Once upon a time, there were fax machines. Nice work by John Hrabe over at CalNewsroom, unearthing “Schnur Shots,” a snarky newsletter produced by Secretary of State wannabe Dan Schnur in a previous incarnation, back when he was still a humble mud wrestler and before he’d reinvented himself as an earnest and high-minded political reformer. Kudos, too, to Hrabe for his determination to treat Schnur like any other candidate, avoiding the yuck-yuck, back-slapping coverage of other ink-slingers who’ve leaned on Schnur as a deadline quote machine for decades.
Aqua Pura putter: No less a figure than the (all rise) Environmental Programs Director of the Golf Course Superintendent Association of America estimates that an 18-hole course on average needs about 20 million gallons of water a year.
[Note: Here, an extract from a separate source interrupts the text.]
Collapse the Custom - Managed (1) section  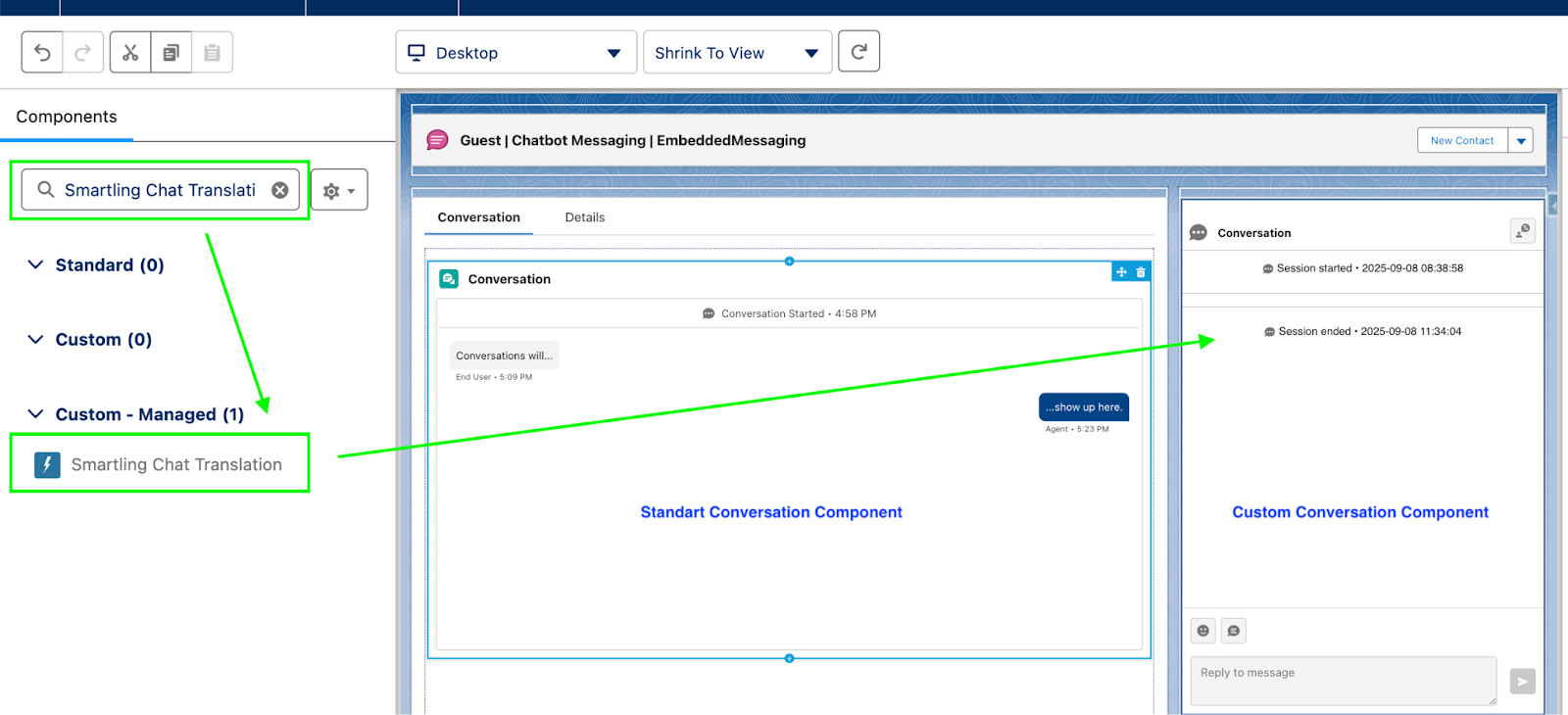coord(36,414)
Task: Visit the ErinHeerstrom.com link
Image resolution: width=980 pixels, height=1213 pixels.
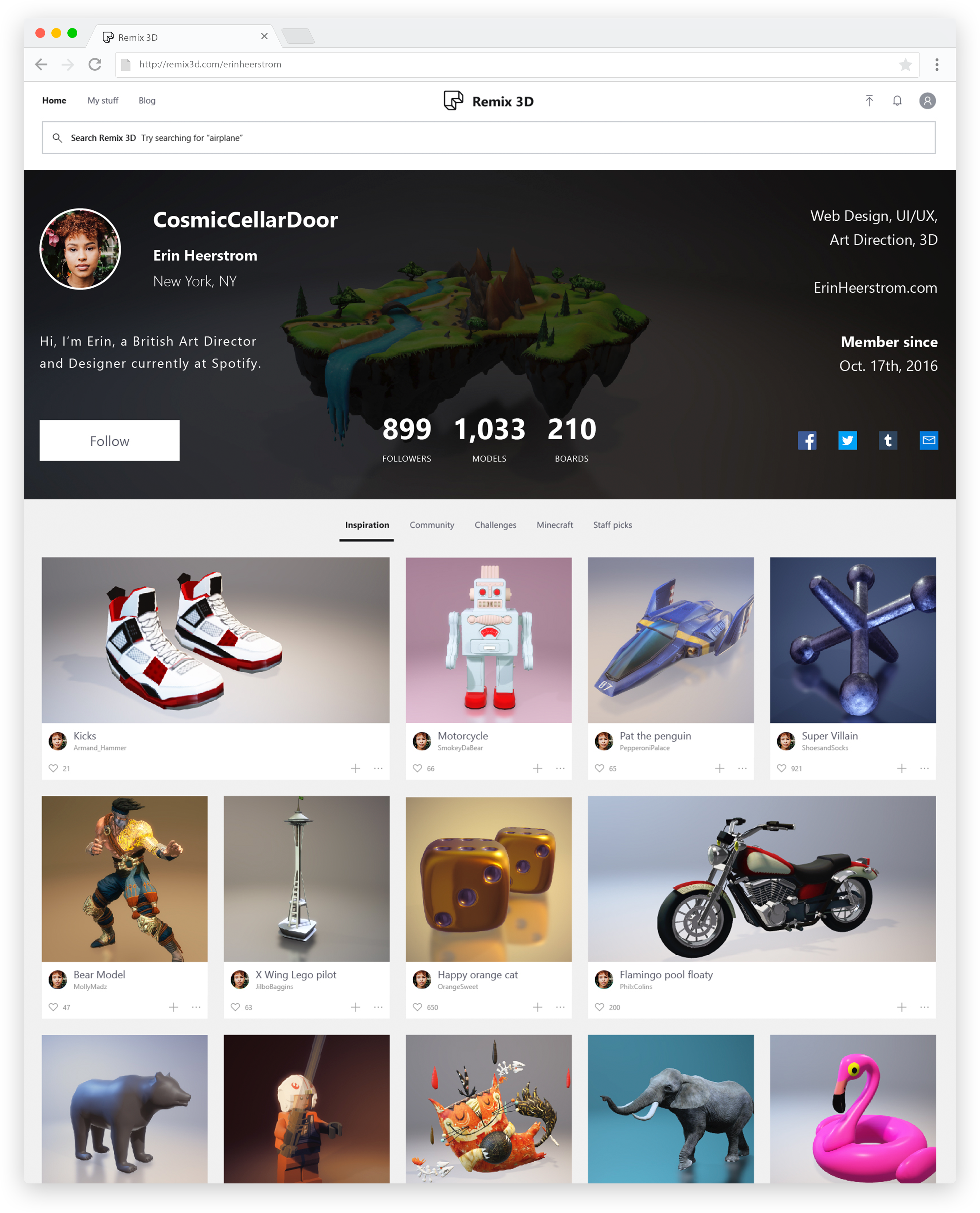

Which means that the two California desert courses that President Obama played over three days last weekend – Sunnylands in Palm Springs and Larry Ellison’s private, Porcupine Creek playground in Rancho Mirage – annually consume enough water to supply a family of four for more than 80 years.
This after Obama parachuted in Fresno for a few hours to roll up his sleeves and strike his best pose, gazing across some farmer’s cracked and bone-dry fallowed fields. Also: drought platitudes.
“Water has been seen as a zero-sum game: agriculture against urban, north against south,” he said. “We’re going to have to figure out how to play a different game…We can’t afford years of litigation and no real action.”
Now why didn’t we think of that?
“Now, water politics in California traditionally, I know, has been pretty easy,” Obama said, going for and getting a cheap laugh at a photo-op during his brief Fresno stop. “And I told the Governor I’m not going to wade into this because I want to get out of here alive on Valentine’s Day.”
Ha, ha, ha.
Difi drone update: Still no word from official agencies, five weeks after Senator Difi’s formal testimony about an astonishing personal confrontation with a manned drone she said crashed to earth. Now, at least, comes another independent-minded politico to make clear he understands the dread of being tracked by one of the flying buggers.
Ex wrestler and Minnesota gov Jesse Ventura told CNBC that he’s living at “an undisclosed location” in Mexico to avoid exactly the kind of airborne harassment that was aimed at our senior Senator.
“I’m off the grid. I move about with my TV show so that the drones can’t find me and you won’t know exactly where I am.”